LENOX -- Deborah Voigt, dressed in form-fitting glittery black, swept onstage at Tanglewood to a roar of welcome at her first New England recital Tuesday night. She looked like the Merry Widow, or Shelley Winters back in her glamour-puss prime. It took a while for the familiar voice to catch up to the effect of her spectacular new slimmed-down look.
In a group of Schubert songs, Voigt was often merely loud and stiff. She began to open up in some Richard Strauss songs, especially the ecsatic ''Befreit." By the time she arrived at Tchaikovsky, she was really pouring it on, communicating intense emotion through shimmering, refulgent tones. Her pianist, Brian Zeger, played with knowledge and taste, but stayed at background level. In the songs in English after intermission, however, Zeger proved a match for the diva in volume and personality.
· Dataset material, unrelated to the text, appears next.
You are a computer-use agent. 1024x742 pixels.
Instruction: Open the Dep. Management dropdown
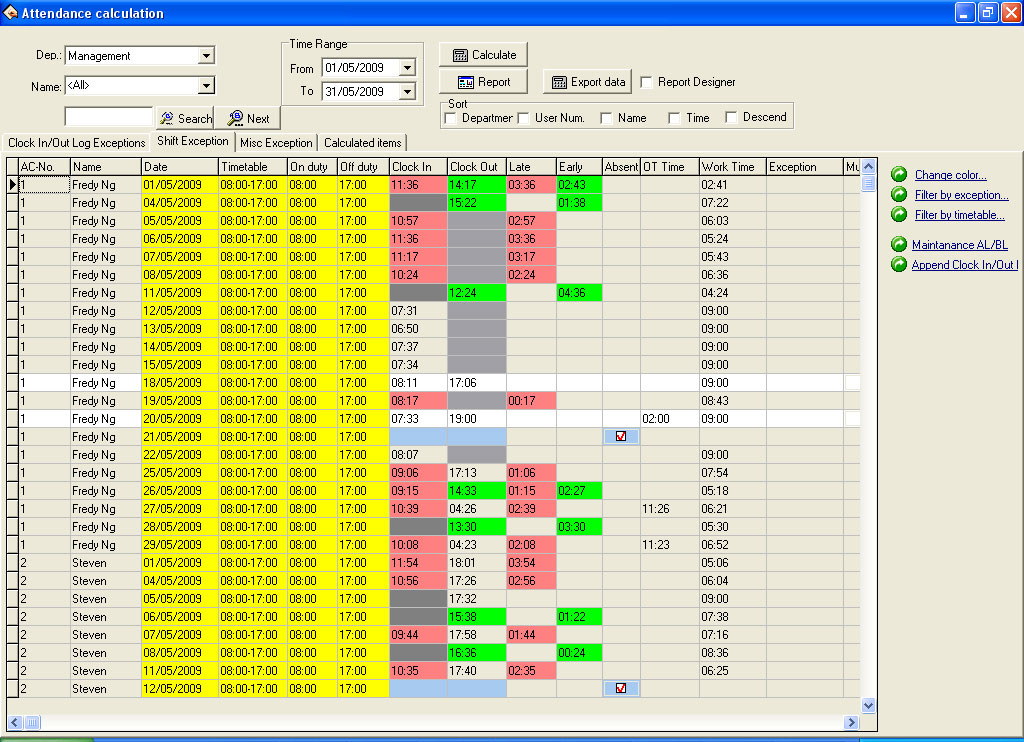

Voigt was superb in a group of Charles Ives songs, singing ''Children's Hour" with tender intimacy and handling the tongue-twisting demands of ''The Circus Band" with aplomb. It was probably a mistake to follow these songs, among America's greatest, with a group by contemporary American composer Ben Moore, who writes in the sugary parlor-ballad style of a century ago, the very thing Ives revolted against.
It was a relief to arrive at William Bolcom: Voigt offered two of his cabaret tunes, including ''George," about a drag queen who chose to sing ''Madama Butterfly" to the wrong sailor. She closed the official program with two Sondheim tunes. ''Losing My Mind" took on operatic dimensions; Voigt's voice is big enough for the emotions, which can't be said for every Broadway stylist who attempts it. ''I Never Do Anything Twice" was a virtuoso exercise in lewd double entendre.
Voigt obliged with two encores, another resplendent Strauss song and an additional and much better Moore song, ''Wagner Roles." There are hilarious references to ''Tristan und Isolde," to Bruennhilde leaping from rock to slippery rock, and even to the little black dress Voigt was once unable to fit into, famously losing a role at Covent Garden. Voigt has no problem making fun of her image, because she herself is the real deal.